No Democrats voted for the measure, and 10 Republicans voted against it. The ten Republicans who voted against the plan included Representatives Justin Amash (MI), Joe Barton (TX), John Duncan (TN), Chris Gibson (NY), Tim Huelskamp (KS), Walter Jones (NC), David McKinley (WV), Todd Platts (PA), Denny Rehberg (MT), and Ed Whitfield (KY).
The resolution would direct six committees to find $261 billion in cuts to mandatory programs. Along with some discretionary savings, the reductions would replace $98 billion in automatic cuts scheduled to take effect in January. Those recommendations would be packaged into a reconciliation bill that the House could consider as early as May.
The budget plan also proposes repealing the Patient Protection and Affordable Care Act and implementing a plan to give seniors government payments to help them buy health insurance, either through private plans or Medicare. It also calls for the conversion of the federal share of spending on Medicaid and the Supplemental Nutrition Assistance Program, formerly known as Food Stamps, into block grants to states. The plan consolidates the tax code into two income brackets — set at 10 percent and 25 percent. It also recommends reducing the corporate tax rate from 35 percent to 25 percent, and repealing the alternative minimum tax.

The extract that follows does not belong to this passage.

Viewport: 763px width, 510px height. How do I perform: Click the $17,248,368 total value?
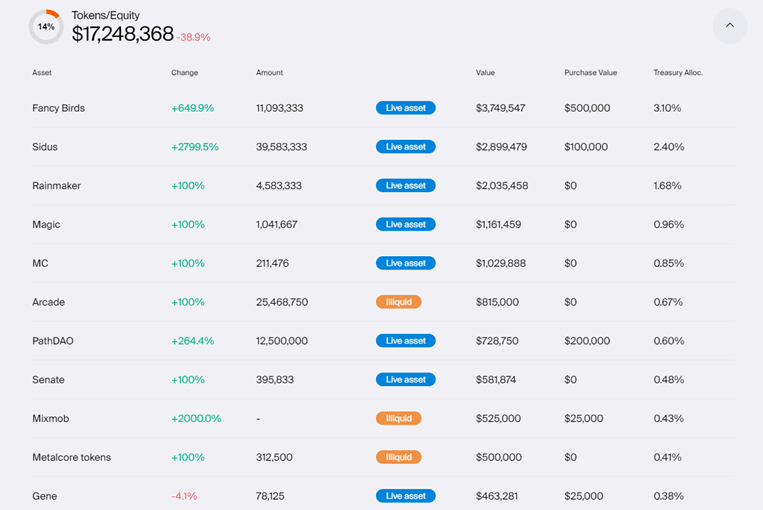123,34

More Congressional Resignations and Retirements
Representative Jay Inslee (D-WA) announced recently that he was resigning his seat in Congress to focus on the governor's race in Washington. Inslee is known as a leader on clean energy issues, working for policies to create clean energy jobs and protect our environment during his time on the Energy and Commerce Committee and the Select Committee on Energy Independence and Global Warming. He has also fought to expand access to affordable health care, increase port security, and provide resources for our nation's veterans.
After serving 15 terms in Congress, Representative Gary Ackerman (D-NY) announced he will not run for reelection to the House in 2012. Ackerman served on the House Financial and Foreign Affairs Committees.
FROM THE STATES . . .
15,000 Nurses Needed in Florida
A new survey from the Florida Center for Nursing at the University of Central Florida shows Florida is expected to have 15,000 vacancies for registered nurses during 2012. An aging population and new requirements tied to the national health care overhaul are contributing to the shortage. The estimate is based on a survey conducted last year among employers in six nurse-intensive industries. While some recent nursing graduates have been unable to find work in isolated pockets, the statewide demand far exceeds the supply of nurses. The center is projecting the shortage will grow to more than 56,000 by 2025.